I found the plastic shopping bag when I got home. It was tucked in the outermost pocket of my backpack next to my stethoscope, pulse oximeter, and portable sharps container. Inside the bag was a rectangular felt box with frayed corners. I opened it and found a silver bracelet made of decorative square links. I ran my fingers over the links before closing the box again. I wasn’t sure what to do.
I had just returned from a home visit with Mr. and Mrs. P, an elderly couple who lived in a fifth-floor walk-up in East Harlem. Because their building did not have an elevator and they were too weak and frail to navigate the stairs, they were homebound. Getting to doctors’ appointments would have been nearly impossible. First, someone would have to carry them down multiple flights; next, an ambulance would have to drive them 20 blocks south, to the hospital affiliated with my medical school.
Fortunately, there was a solution: doctors came to them, making house calls every so often to administer vaccinations, assess swollen joints, and perform routine check-ups. I accompanied attendings in this home visit program as part of my longitudinal third-year ambulatory medicine clerkship. This gave me ample opportunity to get to know the Ps — and for them to warm up to me.

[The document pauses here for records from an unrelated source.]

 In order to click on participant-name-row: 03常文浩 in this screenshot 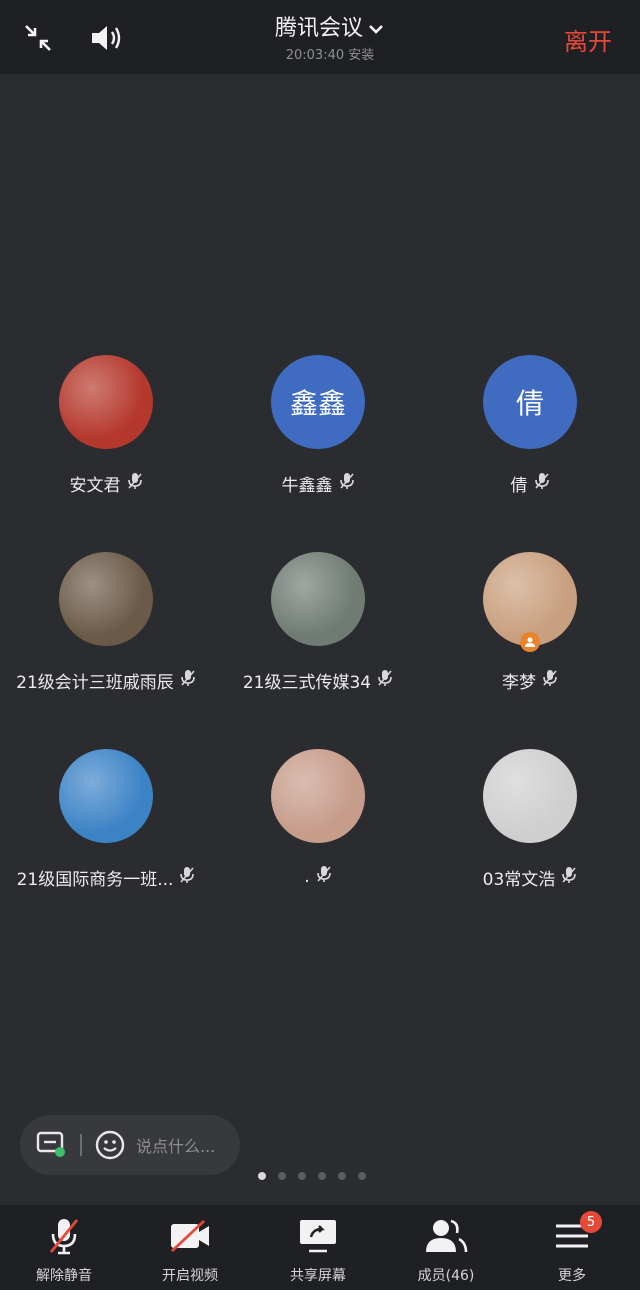, I will do `click(530, 878)`.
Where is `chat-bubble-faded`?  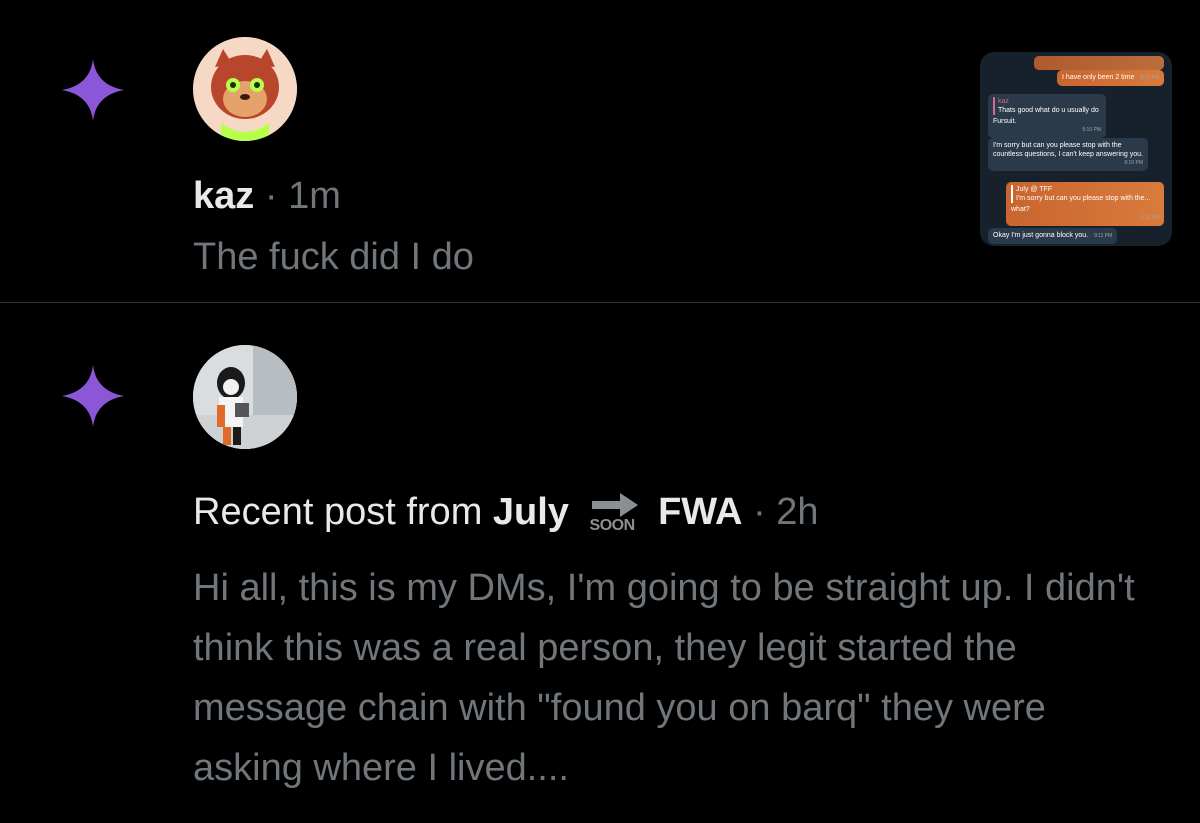
chat-bubble-faded is located at coordinates (1099, 63).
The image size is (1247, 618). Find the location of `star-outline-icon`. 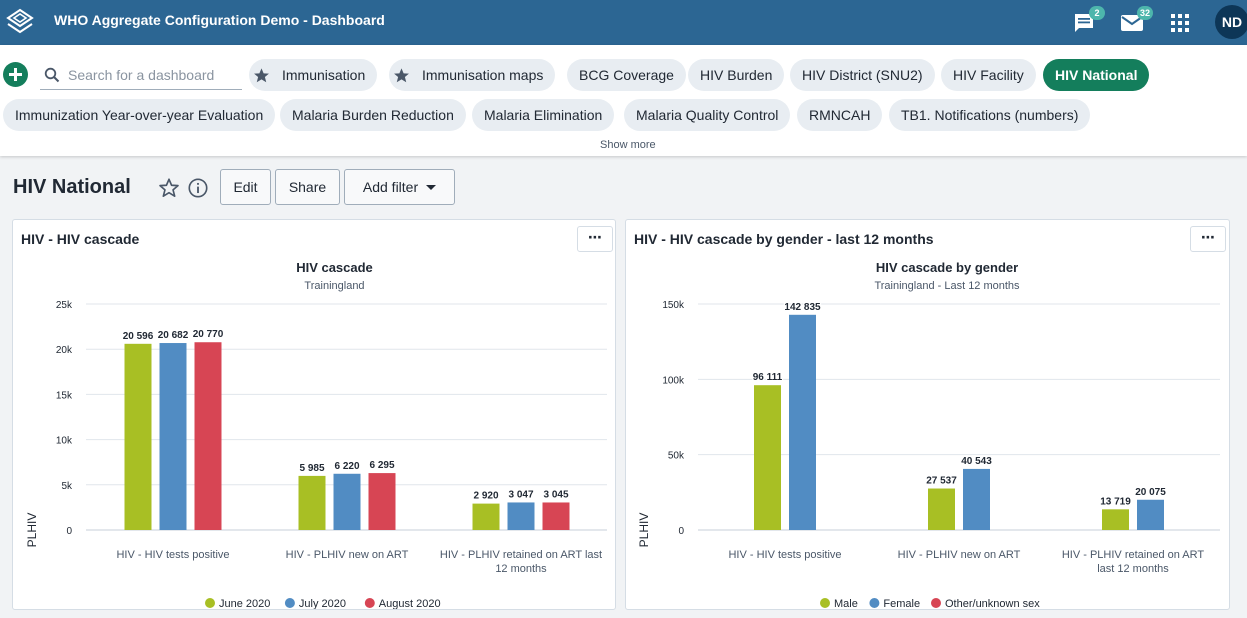

star-outline-icon is located at coordinates (169, 188).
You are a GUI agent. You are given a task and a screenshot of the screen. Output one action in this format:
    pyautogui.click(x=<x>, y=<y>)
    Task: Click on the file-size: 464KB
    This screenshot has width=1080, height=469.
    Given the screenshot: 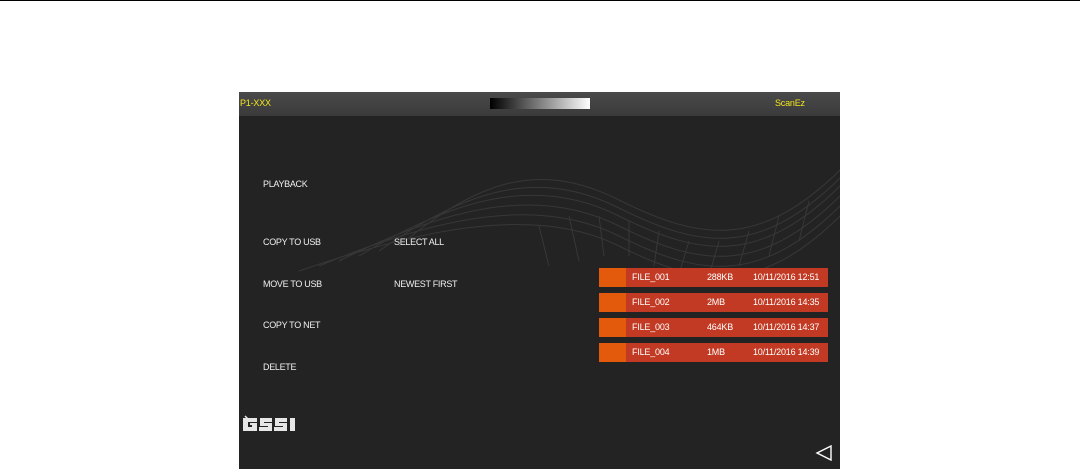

After a few months, I was allowed to see Mr. and Mrs. P on my own. I’d find the door unlocked and would let myself in. Mrs. P. wasn’t able to get up to greet me but would call to me from her perch on the sofa: “Phoebe? Is that you? Come in, dear!”
Before I knew it, an hour or two would pass. A visit to discuss upper respiratory symptoms might turn into a conversation about her wedding day or the couple’s upcoming 60th anniversary. On several occasions, she asked me to take down their framed black and white wedding portrait to point out details. They lived in Italy then. Soon after, they would move to Manhattan, to the very apartment they lived in now.
When he was not the patient himself, Mr. P. often stayed on the other side of the living room reading the newspaper. On the day in question, she pulled him aside and whispered something in Italian. I heard him rustling around near the door, where my backpack was. It wasn’t until I arrived home that I realized that Mr. P. must have placed the bracelet in my bag.
And now, without knowing it, I had become the recipient of a gift from this elderly couple. But surely I couldn’t keep it, could I? I fastened the bracelet around my wrist and began pacing, planning my next steps. First, I picked up the phone and called Mr. and Mrs. P. on their landline. “Hi, Phoebe darling,” Mrs. P. answered right away, as if she had been expecting my call. “I take it you found it? Isn’t it pretty?”
I told her I had indeed found the bracelet, that it was beautiful, but that it was far too generous a gift. “It’s so sweet of you, but I can’t accept,” I insisted.
She wouldn’t take that as an answer. “Oh sure you can. Wear it and enjoy it. Think of me when you put it on.” Before I had time to formulate a response, she said, “bye now,” and hung up the phone.
I felt conflicted. In medical school, I had been lectured on the complicated ethics of accepting gifts. These gifts fell broadly into two categories: those from the pharmaceutical industry and those from patients and their families. I passed up free lunches hosted by drug companies, declined samples of hand cream, and avoided the pens and pads of paper representatives distributed; even these seemingly innocuous items could influence my decision making, I reasoned. I preferred to be cautious.
Gifts from patients, however, were more difficult to navigate. A small box of candy or a homemade card was one thing, but I had learned to beware of gifts of monetary value greater than a few dollars; patients who gave lavish presents might expect special treatment. More importantly, the physicians who accepted these presents might feel obligated to give this special treatment, perhaps in the form of shorter waiting times, longer visits, and more prompt phone calls to discuss results.
I was a medical student, not an attending. How much of this was relevant for me? After a lot of deliberation and further conversations with Mr. and Mrs. P., I decided to keep the bracelet. I saw the gift as an act of love and a gesture of appreciation, certainly, but I developed a more nuanced take on it as time passed. The Ps were an elderly couple with no daughters or granddaughters. Giving me the bracelet was a way of passing on their story as well as a tangible piece of their past. And for a homebound couple, powerless in so many ways, it represented a final act of control.
Just as Mrs. P. wanted, I think of her when I wear the bracelet.
Phoebe Prioleau, MD, is a third-year pediatrics resident at UH Rainbow Babies and Children’s Hospital in Cleveland, OH. Before medical school, she pursued graduate studies in French literature and art history and has published creative work in Doximity, The Living Hand, Annals of Internal Medicine, and The Journal of Medical Humanities, among other places. She has no conflicts of interest to disclose. Phoebe is a Doximity 2019-2020 Fellow.
All names and identifying information have been modified to protect patient privacy.